Review of Bread and Roses (2000) by Laurie E — 14 Apr 2007
It's the sort of thing we pretend not to know. There are jobs in America that pay a pittance. We need them done, but we're not going to pay for them. Not if we can avoid it.
I've done some pretty awful jobs in my day, too, back when I was still able to work at all. I worked fast food, ye Gods, and we talked about organizing, but none of us knew how to go about starting it. We didn't know what union would've taken us on, and Port Angeles is hardly a hotbed of union activity anyway.
I did hotel housekeeping, too. I made $5.25 an hour, about the same as the characters in this film did for office housekeeping. There's no way to raise a family on it, but that's okay according to some people, because you're not supposed to. I guess a substantial portion of the population just isn't going to be able to have kids, by that reasoning.
A lot of people go on about immigration, but how many of them are willing to try to raise a family on the wages paid for the kind of jobs illegal immigrants end up taking? Not to mention sending money home to a family in another country.
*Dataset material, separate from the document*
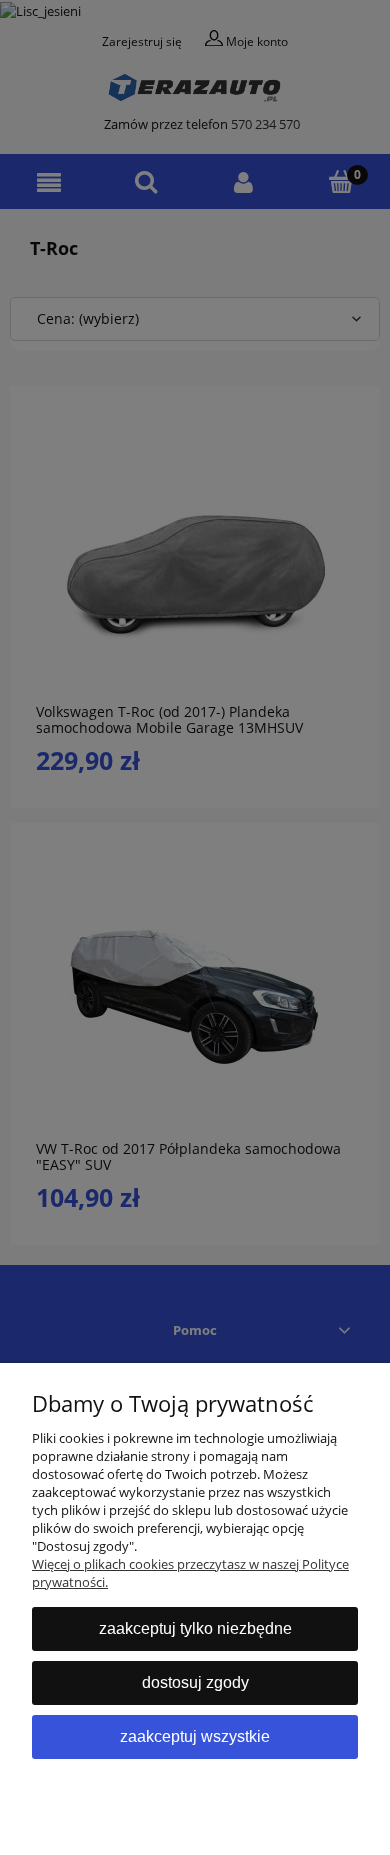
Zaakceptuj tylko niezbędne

Characters in this film take the gritty, unpleasant jobs, and at that, we don't see the worst of the jobs filled by illegal immigrants in the US. I mean, none of these people are migrant farmworkers, and the one person who spent time as a prostitute managed to (mostly) not be anymore.
People live and die on $5.25 an hour--well, not as often anymore, because minimum wage is going up. Then again, companies (I'm looking at you, Wal-Mart) can get away with paying illegal immigrants below minimum wage, because if they complain, they get deported. The system needs fixing; unionizing just might be an important way to do it.
This review of Bread and Roses (2000) was written by Laurie E on 14 Apr 2007.
Bread and Roses has generally received positive reviews.